Die Sprache. Ein grosser Teil des Skripts war in der Sprache des indigenen Penan-Volkes, unter dem auch die entsprechenden Darsteller gecastet wurden. Nick Kelesau, der eine der Hauptrollen spielt, las mir das Skript vor, sodass ich die Betonung lernte, dann büffelte ich ganz klassisch mit Lernkärtli.
Dazu kamen die Temperaturen und die Luftfeuchtigkeit.
Anfangs ging mir zwar nach zehn Minuten die Puste aus, aber ich gewöhnte mich schnell daran. Was ich vom Essen nicht behaupten kann. Es gab Reis, Reis und noch mal Reis. Ich habe nachts von Laugengipfeli und Orangensaft geträumt!
Wie war Ihre erste Begegnung mit den Penan?
Sehr aufregend. Die älteren haben Bruno Manser persönlich gekannt, die jüngeren verehren die Legende. Das hat mich sehr demütig gemacht.
Sie haben auch Bruno Mansers Familie kennengelernt.
Ich hatte einen sehr schönen und herzlichen Austausch mit ihr, vor allem mit seiner Schwester. Mir war wichtig, dass sie wusste, dass meine Rolle eine Interpretation und keine Kopie ist.
Was haben Sie für ein Verhältnis zu Ihrer Filmfigur?
Ich bewundere Bruno Manser für seinen Mut und dafür, wie uneingeschränkt er sich für andere eingesetzt hat. Das ist natürlich auch sehr einfach zu romantisieren.
Sie haben für die Rolle gut sieben Kilo abgenommen. Für Ihren Film «Goliath» pumpten Sie sich mal neun Kilo Muskelmasse an. In welchem Körper haben Sie sich wohler gefühlt?
Definitiv als Bruno Manser. Ich bin voll nicht der Muskelprotz!
Zunehmen, abnehmen, Frauenkleider tragen wie in «Der Kreis» – wo ist Ihre berufliche Schmerzgrenze?
Schwer zu sagen. Ich habe immer gesagt, ich würde nie nackt auf der Bühne stehen, aber das habe ich inzwischen auch schon getan. Momentan habe ich nicht vor, mich vor einer Kamera auszuziehen. Aber dort, wo die eigene Schmerzgrenze liegt, wird es ja oft erst richtig interessant.
Sie werden im Dezember dreissig. Ein Thema?
Gar nicht. Vielleicht werden ja jetzt auch meine Rollen ein bisschen «älter», das fände ich toll.
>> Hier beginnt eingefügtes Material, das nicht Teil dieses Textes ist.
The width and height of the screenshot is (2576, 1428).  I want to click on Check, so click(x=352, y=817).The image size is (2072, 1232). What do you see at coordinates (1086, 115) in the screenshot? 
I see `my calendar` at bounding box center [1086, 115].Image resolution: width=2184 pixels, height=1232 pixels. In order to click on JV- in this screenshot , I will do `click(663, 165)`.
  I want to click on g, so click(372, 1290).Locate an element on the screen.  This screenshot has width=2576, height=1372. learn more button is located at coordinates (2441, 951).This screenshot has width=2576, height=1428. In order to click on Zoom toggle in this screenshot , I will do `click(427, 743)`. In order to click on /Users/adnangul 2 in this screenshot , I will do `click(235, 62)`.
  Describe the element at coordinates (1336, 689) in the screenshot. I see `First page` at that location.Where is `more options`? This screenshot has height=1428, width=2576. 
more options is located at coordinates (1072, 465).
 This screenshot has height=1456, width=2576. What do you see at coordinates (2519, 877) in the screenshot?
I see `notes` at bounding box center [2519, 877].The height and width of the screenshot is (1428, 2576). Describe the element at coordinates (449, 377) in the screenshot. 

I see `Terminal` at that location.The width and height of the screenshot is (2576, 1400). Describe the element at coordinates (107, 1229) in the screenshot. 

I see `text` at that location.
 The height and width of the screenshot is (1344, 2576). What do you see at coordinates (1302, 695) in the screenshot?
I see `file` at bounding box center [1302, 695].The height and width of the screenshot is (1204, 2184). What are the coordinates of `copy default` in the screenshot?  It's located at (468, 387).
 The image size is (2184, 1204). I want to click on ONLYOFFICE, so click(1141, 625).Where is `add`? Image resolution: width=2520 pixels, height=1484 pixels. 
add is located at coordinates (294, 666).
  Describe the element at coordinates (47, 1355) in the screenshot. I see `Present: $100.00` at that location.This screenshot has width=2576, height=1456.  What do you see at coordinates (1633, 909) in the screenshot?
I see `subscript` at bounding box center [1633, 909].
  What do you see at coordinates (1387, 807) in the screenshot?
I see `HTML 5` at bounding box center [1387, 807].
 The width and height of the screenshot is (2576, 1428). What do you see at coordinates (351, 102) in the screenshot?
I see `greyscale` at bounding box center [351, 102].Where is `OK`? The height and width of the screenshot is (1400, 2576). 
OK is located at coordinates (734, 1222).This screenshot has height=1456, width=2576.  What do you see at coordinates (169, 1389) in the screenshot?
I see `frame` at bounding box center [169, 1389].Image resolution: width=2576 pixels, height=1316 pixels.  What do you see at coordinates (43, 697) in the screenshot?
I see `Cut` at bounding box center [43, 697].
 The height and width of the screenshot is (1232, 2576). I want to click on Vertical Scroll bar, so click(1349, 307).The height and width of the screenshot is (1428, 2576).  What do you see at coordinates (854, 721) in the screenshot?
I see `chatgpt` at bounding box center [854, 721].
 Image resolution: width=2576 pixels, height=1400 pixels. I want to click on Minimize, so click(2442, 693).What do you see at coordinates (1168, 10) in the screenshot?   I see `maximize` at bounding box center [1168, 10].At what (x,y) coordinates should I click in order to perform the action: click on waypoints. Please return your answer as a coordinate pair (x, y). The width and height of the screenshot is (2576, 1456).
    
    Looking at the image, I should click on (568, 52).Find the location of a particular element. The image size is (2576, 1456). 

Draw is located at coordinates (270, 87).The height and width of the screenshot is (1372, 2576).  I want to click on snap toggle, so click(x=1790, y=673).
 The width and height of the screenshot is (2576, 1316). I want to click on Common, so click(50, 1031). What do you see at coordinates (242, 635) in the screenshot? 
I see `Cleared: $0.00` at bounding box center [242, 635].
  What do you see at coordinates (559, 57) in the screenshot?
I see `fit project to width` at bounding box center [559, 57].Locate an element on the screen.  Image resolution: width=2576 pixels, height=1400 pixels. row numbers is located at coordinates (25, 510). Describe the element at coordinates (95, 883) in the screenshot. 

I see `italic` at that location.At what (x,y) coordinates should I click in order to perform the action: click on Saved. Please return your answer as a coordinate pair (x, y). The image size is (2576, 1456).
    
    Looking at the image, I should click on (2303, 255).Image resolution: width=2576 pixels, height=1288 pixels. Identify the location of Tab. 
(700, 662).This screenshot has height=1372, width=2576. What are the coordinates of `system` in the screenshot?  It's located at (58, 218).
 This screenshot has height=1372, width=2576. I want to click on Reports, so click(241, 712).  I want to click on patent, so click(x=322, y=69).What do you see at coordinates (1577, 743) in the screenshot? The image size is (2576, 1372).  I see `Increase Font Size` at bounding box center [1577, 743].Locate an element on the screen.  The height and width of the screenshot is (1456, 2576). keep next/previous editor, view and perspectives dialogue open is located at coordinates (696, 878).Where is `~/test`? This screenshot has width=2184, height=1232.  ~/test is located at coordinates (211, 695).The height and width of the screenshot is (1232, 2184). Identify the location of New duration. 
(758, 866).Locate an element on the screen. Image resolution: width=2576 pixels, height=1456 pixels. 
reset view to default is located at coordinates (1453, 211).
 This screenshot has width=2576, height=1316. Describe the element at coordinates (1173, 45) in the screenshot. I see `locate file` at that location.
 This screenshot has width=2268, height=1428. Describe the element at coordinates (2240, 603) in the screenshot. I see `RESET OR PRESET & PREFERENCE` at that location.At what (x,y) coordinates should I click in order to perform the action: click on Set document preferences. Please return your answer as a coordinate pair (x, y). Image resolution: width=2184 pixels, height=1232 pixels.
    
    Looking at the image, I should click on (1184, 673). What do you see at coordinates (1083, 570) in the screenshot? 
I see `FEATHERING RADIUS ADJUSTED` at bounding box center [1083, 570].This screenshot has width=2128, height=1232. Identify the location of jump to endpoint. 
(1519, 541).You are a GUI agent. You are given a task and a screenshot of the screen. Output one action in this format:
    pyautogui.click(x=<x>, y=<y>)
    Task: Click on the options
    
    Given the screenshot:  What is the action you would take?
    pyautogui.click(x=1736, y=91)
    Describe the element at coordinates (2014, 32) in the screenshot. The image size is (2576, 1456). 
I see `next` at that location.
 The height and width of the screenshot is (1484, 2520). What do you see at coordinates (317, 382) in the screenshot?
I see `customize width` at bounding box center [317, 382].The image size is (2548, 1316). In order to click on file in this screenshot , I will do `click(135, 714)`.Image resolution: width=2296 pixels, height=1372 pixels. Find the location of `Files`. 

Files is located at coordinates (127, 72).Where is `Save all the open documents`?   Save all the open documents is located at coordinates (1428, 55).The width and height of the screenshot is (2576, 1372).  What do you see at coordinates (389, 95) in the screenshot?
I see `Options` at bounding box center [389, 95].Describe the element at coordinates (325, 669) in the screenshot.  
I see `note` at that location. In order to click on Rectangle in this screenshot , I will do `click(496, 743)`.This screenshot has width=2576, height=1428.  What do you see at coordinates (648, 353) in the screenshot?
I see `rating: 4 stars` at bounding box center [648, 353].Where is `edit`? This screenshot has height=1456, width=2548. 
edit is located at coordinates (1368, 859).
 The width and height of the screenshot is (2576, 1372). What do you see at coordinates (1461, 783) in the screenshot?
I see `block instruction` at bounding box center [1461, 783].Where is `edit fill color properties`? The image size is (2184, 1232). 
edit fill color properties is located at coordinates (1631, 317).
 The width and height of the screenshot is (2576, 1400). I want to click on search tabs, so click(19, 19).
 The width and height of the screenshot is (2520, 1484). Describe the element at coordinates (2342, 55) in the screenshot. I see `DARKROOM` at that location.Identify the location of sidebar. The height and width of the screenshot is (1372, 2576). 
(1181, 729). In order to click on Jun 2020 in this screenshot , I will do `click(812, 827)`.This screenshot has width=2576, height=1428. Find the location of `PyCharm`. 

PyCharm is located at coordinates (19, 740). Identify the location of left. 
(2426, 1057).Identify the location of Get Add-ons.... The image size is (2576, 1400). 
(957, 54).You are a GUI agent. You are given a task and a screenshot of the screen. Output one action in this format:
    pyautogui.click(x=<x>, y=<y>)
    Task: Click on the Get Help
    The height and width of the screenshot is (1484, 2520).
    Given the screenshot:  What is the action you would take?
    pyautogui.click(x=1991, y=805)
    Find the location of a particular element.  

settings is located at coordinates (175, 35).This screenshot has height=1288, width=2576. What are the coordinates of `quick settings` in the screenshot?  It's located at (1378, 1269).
Und privat? Heiraten, Kinder?
Ich kann mir schon vorstellen, irgendwann eine Familie zu haben, aber es eilt nicht. Ich muss es niemandem recht machen. Ich fände es aber auch toll, mal einfach meine Sachen zu packen und länger auf Reisen zu gehen.
Wie Bruno Manser. Was erhoffen Sie sich von dem Film?
Im besten Fall, dass wir die Ignoranz gegenüber den Folgen unseres Konsumverhaltens hinterfragen. Ich wünsche mir, dass Bruno Manser und seine Anliegen nie vergessen gehen. Die Einstellung «Nach mir die Sintflut» können wir uns schon lange nicht mehr leisten.
Bruno Manser gilt als verschollen. Was, glauben Sie, ist mit ihm passiert?
Ich habe meine Meinung über die Art und Weise von Mansers Verschwinden in den letzten Jahren aufgrund mir neuer Informationen immer wieder gewechselt, sodass ich mit gutem Gewissen sagen kann: Ich habe keine Ahnung!